Lands' End Announces Second Quarter Fiscal 2016 Results

DODGEVILLE, Wis., Sept. 01, 2016 (GLOBE NEWSWIRE) — Lands’ End, Inc. (NASDAQ:LE) today announced financial results for the second quarter ended July 29, 2016.

Second Quarter Fiscal 2016 Highlights:

  • Net revenue was $292.0 million as compared to $312.4 million in the second quarter last year. Direct segment net revenue decreased 6.9% to $246.4 million. Retail segment net revenue decreased 4.3% to $45.5 million primarily driven by a 2.5% decrease in same store sales and a reduction in the number of Lands’ End Shops at Sears.
  • Gross margin expanded to 46.6% as compared to 46.3% in the second quarter last year.
  • Net loss was $2.0 million, or $0.06 per diluted share, as compared to net income of $7.5 million, or $0.23 per diluted share, in the second quarter last year.
  • Adjusted EBITDA(1) was $7.3 million compared to $19.6 million in the second quarter of fiscal 2015.

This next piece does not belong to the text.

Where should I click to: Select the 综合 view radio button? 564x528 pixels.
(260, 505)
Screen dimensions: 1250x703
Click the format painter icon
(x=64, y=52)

Federica Marchionni, Lands’ End’s Chief Executive Officer, stated, “During the second quarter, we delivered sequential improvement in our results in addition to 30 basis points of gross margin improvement year over year.  We continued to evolve our merchandise offering and were pleased with the favorable response to our product in May and June, which were our strongest performing months.  Our sales results were soft in July due to reduced markdown inventory and planned, more targeted promotions that featured less discounting than in the prior year period.”

Ms. Marchionni continued, “As we look ahead, product remains our first priority. For example, our expanded gift offering will set us apart and position us as a destination for holiday shopping.  We will also ensure that customers remain front and center with compelling messaging across all of our marketing channels. In addition, we plan to leverage our multi-branded website to expand brand awareness for Lands’ End and broaden our customer base.  Overall, we are very pleased with the progress we have made across a number of initiatives and will continue to take swift action to drive sequential improvement through the remainder of the year, as well as profitable growth for the long term.”

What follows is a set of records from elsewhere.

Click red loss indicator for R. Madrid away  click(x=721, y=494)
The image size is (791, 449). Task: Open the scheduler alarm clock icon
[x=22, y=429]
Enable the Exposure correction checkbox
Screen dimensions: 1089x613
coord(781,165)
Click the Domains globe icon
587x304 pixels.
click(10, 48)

Balance Sheet and Cash Flow Highlights

Cash and cash equivalents were $210.7 million on July 29, 2016, compared to $208.4 million on July 31, 2015. Net cash provided by operations was $1.7 million for the 26 weeks ended July 29, 2016, compared to net cash provided by operations of $3.4 million for the same period last year.

Inventory decreased 3.6% to $354.7 million on July 29, 2016, from $367.8 million on July 31, 2015.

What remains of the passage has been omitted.